### Data provided
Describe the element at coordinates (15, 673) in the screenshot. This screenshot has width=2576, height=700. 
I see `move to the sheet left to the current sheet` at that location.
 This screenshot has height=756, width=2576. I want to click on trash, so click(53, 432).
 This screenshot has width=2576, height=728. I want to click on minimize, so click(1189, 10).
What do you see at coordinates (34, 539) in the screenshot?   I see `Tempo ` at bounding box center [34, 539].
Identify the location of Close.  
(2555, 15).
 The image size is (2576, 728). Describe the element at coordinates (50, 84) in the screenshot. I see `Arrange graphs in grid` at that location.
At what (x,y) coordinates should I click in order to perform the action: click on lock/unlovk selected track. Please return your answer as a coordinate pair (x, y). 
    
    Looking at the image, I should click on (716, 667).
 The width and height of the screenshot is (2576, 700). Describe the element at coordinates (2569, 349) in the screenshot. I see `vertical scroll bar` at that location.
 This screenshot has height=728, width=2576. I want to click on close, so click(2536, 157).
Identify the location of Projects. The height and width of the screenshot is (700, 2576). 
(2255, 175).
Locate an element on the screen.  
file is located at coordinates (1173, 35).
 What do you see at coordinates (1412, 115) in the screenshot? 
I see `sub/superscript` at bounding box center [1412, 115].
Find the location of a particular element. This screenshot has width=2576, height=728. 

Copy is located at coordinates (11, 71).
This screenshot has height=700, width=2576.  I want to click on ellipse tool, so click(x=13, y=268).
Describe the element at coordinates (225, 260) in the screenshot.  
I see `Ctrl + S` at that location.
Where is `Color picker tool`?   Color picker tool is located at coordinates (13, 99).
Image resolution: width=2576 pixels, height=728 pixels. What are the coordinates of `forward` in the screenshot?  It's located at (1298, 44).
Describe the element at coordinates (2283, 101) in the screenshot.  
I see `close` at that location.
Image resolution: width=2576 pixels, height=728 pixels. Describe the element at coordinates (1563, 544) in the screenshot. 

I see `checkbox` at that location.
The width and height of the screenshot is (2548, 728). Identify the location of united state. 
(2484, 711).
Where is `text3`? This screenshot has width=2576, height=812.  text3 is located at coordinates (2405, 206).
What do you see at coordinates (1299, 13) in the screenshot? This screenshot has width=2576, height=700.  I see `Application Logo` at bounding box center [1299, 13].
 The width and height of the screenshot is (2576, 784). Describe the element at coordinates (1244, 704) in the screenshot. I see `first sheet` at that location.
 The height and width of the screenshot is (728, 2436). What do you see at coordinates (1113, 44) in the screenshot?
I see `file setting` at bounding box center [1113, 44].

### What to work on
Retype all of the records above character for character, with no changes.

### Correct answer
Describe the element at coordinates (15, 673) in the screenshot. This screenshot has width=2576, height=700. 
I see `move to the sheet left to the current sheet` at that location.
 This screenshot has height=756, width=2576. I want to click on trash, so click(53, 432).
 This screenshot has width=2576, height=728. I want to click on minimize, so click(1189, 10).
What do you see at coordinates (34, 539) in the screenshot?   I see `Tempo ` at bounding box center [34, 539].
Identify the location of Close.  
(2555, 15).
 The image size is (2576, 728). Describe the element at coordinates (50, 84) in the screenshot. I see `Arrange graphs in grid` at that location.
At what (x,y) coordinates should I click in order to perform the action: click on lock/unlovk selected track. Please return your answer as a coordinate pair (x, y). 
    
    Looking at the image, I should click on (716, 667).
 The width and height of the screenshot is (2576, 700). Describe the element at coordinates (2569, 349) in the screenshot. I see `vertical scroll bar` at that location.
 This screenshot has height=728, width=2576. I want to click on close, so click(2536, 157).
Identify the location of Projects. The height and width of the screenshot is (700, 2576). 
(2255, 175).
Locate an element on the screen.  
file is located at coordinates (1173, 35).
 What do you see at coordinates (1412, 115) in the screenshot? 
I see `sub/superscript` at bounding box center [1412, 115].
Find the location of a particular element. This screenshot has width=2576, height=728. 

Copy is located at coordinates (11, 71).
This screenshot has height=700, width=2576.  I want to click on ellipse tool, so click(x=13, y=268).
Describe the element at coordinates (225, 260) in the screenshot.  
I see `Ctrl + S` at that location.
Where is `Color picker tool`?   Color picker tool is located at coordinates (13, 99).
Image resolution: width=2576 pixels, height=728 pixels. What are the coordinates of `forward` in the screenshot?  It's located at (1298, 44).
Describe the element at coordinates (2283, 101) in the screenshot.  
I see `close` at that location.
Image resolution: width=2576 pixels, height=728 pixels. Describe the element at coordinates (1563, 544) in the screenshot. 

I see `checkbox` at that location.
The width and height of the screenshot is (2548, 728). Identify the location of united state. 
(2484, 711).
Where is `text3`? This screenshot has width=2576, height=812.  text3 is located at coordinates (2405, 206).
What do you see at coordinates (1299, 13) in the screenshot? This screenshot has width=2576, height=700.  I see `Application Logo` at bounding box center [1299, 13].
 The width and height of the screenshot is (2576, 784). Describe the element at coordinates (1244, 704) in the screenshot. I see `first sheet` at that location.
 The height and width of the screenshot is (728, 2436). What do you see at coordinates (1113, 44) in the screenshot?
I see `file setting` at bounding box center [1113, 44].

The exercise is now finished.